- Theatrical release poster
- Directed by: Jeon Soo-il
- Screenplay by: Jeon Soo-il
- Produced by: Seo Young-Woo
- Starring: Park Ha-sun Kim Jung-tae Kim Min-jae Yoo Soon-chul
- Distributed by: Mountain Pictures
- Release dates: September 2009 (San Sebastian); 1 July 2010;
- Running time: 83 minutes
- Country: South Korea
- Language: Korean

= I Came from Busan =

I Came from Busan, also known as Yeongdo Bridge, is a 2009 South Korean film written and directed by Jeon Soo-il. It tells the story of teenaged In-hwa, who gives her newborn baby up for adoption but soon regrets the decision and embarks on a journey to find the child. The Yeongdo Bridge is a key symbol in the film; In-hwa collapses on the bridge before giving birth, and the site remains a prominent part of the backdrop for the story.
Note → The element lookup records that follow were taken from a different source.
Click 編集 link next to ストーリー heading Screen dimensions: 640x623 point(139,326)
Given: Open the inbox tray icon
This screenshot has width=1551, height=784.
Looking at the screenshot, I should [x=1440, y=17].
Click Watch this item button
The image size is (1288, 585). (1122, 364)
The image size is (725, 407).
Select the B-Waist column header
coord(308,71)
The Yeongdo Bridge, which connects Yeongdo to Busan, is a place where families and friends separated during the Korean War would wait to reunite; it is also a place that symbolizes the pain of loss. In-hwa is also an orphan who remembers growing up at an orphanage, which plays a part in her decision to find her child. The film focuses on the lives of young and underprivileged people who live amidst a turbulent backdrop.
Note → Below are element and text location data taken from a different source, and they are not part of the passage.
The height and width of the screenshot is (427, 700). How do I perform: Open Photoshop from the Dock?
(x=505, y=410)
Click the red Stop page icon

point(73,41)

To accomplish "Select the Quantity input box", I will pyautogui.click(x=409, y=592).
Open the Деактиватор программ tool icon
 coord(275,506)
The film was made on a limited budget and shot mostly in Seoul, with the later scenes filmed in Chamonix, a mountainous region in eastern France.

== Plot ==
Eighteen-year-old In-hwa gives birth after collapsing on Yeongdo Bridge. Her best friend, Sang-min, persuades her to give the baby up for adoption, but In-hwa soon regrets the decision. She returns to the adoption center to ask for her baby. In-hwa is repeatedly turned away, but eventually obtains the address of her baby's adoptive parents, who live overseas. She embarks alone on a trip to France in search of her child.

== Cast ==
- Park Ha-sun as In-hwa
- Kim Jung-tae as Sang-mi
- Kim Min-jae as Woo-chan
- Yoo Soon-chul as old man

== Release and reception ==
The film was selected to participate in the 2009 San Sebastian Film Festival and was released on July 7, 2010. Variety Magazine described I Came from Busan as a despair-ridden story that is "grimly repetitive."